Records of target coordinates:
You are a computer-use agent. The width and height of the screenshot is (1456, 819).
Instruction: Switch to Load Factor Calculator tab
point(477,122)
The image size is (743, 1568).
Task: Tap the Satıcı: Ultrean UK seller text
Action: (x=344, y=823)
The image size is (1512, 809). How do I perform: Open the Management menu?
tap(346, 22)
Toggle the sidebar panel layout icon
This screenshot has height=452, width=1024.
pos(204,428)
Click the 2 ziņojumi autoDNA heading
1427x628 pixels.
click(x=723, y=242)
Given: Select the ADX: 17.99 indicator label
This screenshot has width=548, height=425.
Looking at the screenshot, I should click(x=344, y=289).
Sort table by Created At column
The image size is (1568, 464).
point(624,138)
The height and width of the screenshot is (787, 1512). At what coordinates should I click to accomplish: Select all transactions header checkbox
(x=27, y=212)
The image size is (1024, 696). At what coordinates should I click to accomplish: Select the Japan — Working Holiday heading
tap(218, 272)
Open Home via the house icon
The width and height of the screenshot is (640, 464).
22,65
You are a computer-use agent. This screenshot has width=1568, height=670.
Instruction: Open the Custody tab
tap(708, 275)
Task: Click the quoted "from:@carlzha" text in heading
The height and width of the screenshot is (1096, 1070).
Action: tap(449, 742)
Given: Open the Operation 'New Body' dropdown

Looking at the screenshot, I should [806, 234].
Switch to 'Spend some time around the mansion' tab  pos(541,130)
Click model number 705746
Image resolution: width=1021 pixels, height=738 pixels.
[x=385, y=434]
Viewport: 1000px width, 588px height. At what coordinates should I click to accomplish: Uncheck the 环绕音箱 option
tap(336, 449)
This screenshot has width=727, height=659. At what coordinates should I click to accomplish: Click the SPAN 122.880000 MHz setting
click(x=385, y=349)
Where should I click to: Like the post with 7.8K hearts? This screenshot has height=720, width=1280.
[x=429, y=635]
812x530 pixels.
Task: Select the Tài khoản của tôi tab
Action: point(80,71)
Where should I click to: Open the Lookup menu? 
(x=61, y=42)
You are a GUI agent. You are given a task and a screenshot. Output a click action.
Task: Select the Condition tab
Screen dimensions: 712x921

→ **EXERCISE REQUIREMENTS**: Put every line of the records above into a JSON list of strings, one string per line, and leave out any blank lines.

→ **EXPECTED OUTPUT**:
[
  "You are a computer-use agent. The width and height of the screenshot is (1456, 819).",
  "Instruction: Switch to Load Factor Calculator tab",
  "point(477,122)",
  "The image size is (743, 1568).",
  "Task: Tap the Satıcı: Ultrean UK seller text",
  "Action: (x=344, y=823)",
  "The image size is (1512, 809). How do I perform: Open the Management menu?",
  "tap(346, 22)",
  "Toggle the sidebar panel layout icon",
  "This screenshot has height=452, width=1024.",
  "pos(204,428)",
  "Click the 2 ziņojumi autoDNA heading",
  "1427x628 pixels.",
  "click(x=723, y=242)",
  "Given: Select the ADX: 17.99 indicator label",
  "This screenshot has width=548, height=425.",
  "Looking at the screenshot, I should click(x=344, y=289).",
  "Sort table by Created At column",
  "The image size is (1568, 464).",
  "point(624,138)",
  "The height and width of the screenshot is (787, 1512). At what coordinates should I click to accomplish: Select all transactions header checkbox",
  "(x=27, y=212)",
  "The image size is (1024, 696). At what coordinates should I click to accomplish: Select the Japan — Working Holiday heading",
  "tap(218, 272)",
  "Open Home via the house icon",
  "The width and height of the screenshot is (640, 464).",
  "22,65",
  "You are a computer-use agent. This screenshot has width=1568, height=670.",
  "Instruction: Open the Custody tab",
  "tap(708, 275)",
  "Task: Click the quoted \"from:@carlzha\" text in heading",
  "The height and width of the screenshot is (1096, 1070).",
  "Action: tap(449, 742)",
  "Given: Open the Operation 'New Body' dropdown",
  "Looking at the screenshot, I should [806, 234].",
  "Switch to 'Spend some time around the mansion' tab  pos(541,130)",
  "Click model number 705746",
  "Image resolution: width=1021 pixels, height=738 pixels.",
  "[x=385, y=434]",
  "Viewport: 1000px width, 588px height. At what coordinates should I click to accomplish: Uncheck the 环绕音箱 option",
  "tap(336, 449)",
  "This screenshot has width=727, height=659. At what coordinates should I click to accomplish: Click the SPAN 122.880000 MHz setting",
  "click(x=385, y=349)",
  "Where should I click to: Like the post with 7.8K hearts? This screenshot has height=720, width=1280.",
  "[x=429, y=635]",
  "812x530 pixels.",
  "Task: Select the Tài khoản của tôi tab",
  "Action: point(80,71)",
  "Where should I click to: Open the Lookup menu? ",
  "(x=61, y=42)",
  "You are a GUI agent. You are given a task and a screenshot. Output a click action.",
  "Task: Select the Condition tab",
  "Screen dimensions: 712x921"
]